The preeminent example of this is a self-driving car. Either it gets you there safely, or it gets lost, or it stops entirely, or it crashes. Depending on its behaviour, we know whether all its estimates together are working.
When we are navigating data, however, results typically are more ambiguous.
For instance, suppose you devise a fiendishly clever recommendation engine (these are the algorithms that suggest what you might buy on a site like Amazon or view on a service like Netflix). Since most people do not rush to buy or use all the recommendations, how exactly do you judge how well you are doing vs. some theoretically best level of performance?
You could run a contest between the recommendation engine, random picks, just putting up the most popular items, and choices by an expert (an actual human being). However, even if your engine won, this would still not tell you how far you were from some theoretical optimum.
So far, in many real-world applications, it seems impossible to know the size of the gap between performance and some absolute best. Excluding the method of making random picks, some comparisons between the other three methods have been made, and so far, there is no clear winner.
When we deal with trying to predict a quantity, such as household purchases of boxes of SoggyOs (everybody’s favourite breakfast-like substance), we can do some testing using hold-out samples or cross-fold validation. These methods take some of the data set, put it to one side (or hold it out), and then build the model on the rest of the data. They finally test the model on the set that was held aside.
The idea is that the hold-out sample will not have all the peculiar features in the portion of the data used to make the model. Predicting little bumps and oddities peculiar to one data set is called over-fitting the data. The thinking goes that testing in this way will give some idea of how the model will work in the outside world.
We discussed several ensemble methods in Artificial Intelligence Marketing and Predicting Consumer Choice. One, with the intriguing name Decorate, did extremely well in predicting an outcome in a cross-fold-validated model test. It in fact did the best of all methods we tested.

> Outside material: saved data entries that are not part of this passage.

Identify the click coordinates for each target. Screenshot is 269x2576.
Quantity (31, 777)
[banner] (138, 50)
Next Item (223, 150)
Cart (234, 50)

However, we had absolutely no idea what it actually did except in a broad outline.
Basically, this method works in many steps. First, it runs a model of some type and gets predictions; then it examines the results and adds another smaller set of artificial data to the basic data set. This second set contradicts the first set in some instances. This set of original and contradictory data requires some adjustment of the first model to make a new best prediction. Then the procedure adds more artificial data, and runs again, and again. Finally, it reaches some pre-specified stopping point.
Working with all this extra diversity in the combined actual and artificial data sets actually works to produce strong predictive models. However, all you can do with this is save the set of steps it took and apply them to another data set.
There is no model that you can examine and check against common sense, as you have with other methods, such as Bayesian networks or classification trees.
We also discussed the random forests method, which can give a very strong reading of how strongly variables affect a target or outcome. This runs hundreds of classification trees, randomly swapping predictors and people into and out of the model. Then all the trees get to vote on the final outcome. All this sampling and swapping allows us to get both an overall correct prediction score and an accurate fix on variables’ effects. However, we could not look across the several hundred trees involved and see anything that we would even faintly understand.
Whether you use ensembles or not depends on your goals. If you want to squeeze out the last possible drop of predictive accuracy, and are not concerned with what is inside the model, they may be the way to go.
However, if you want to be able to check the model vs. what you or various experts know or believe to be so, you would want to turn to more visually transparent methods. These include any of the many regression-based methods, or the classification trees and Bayesian networks that we mentioned earlier.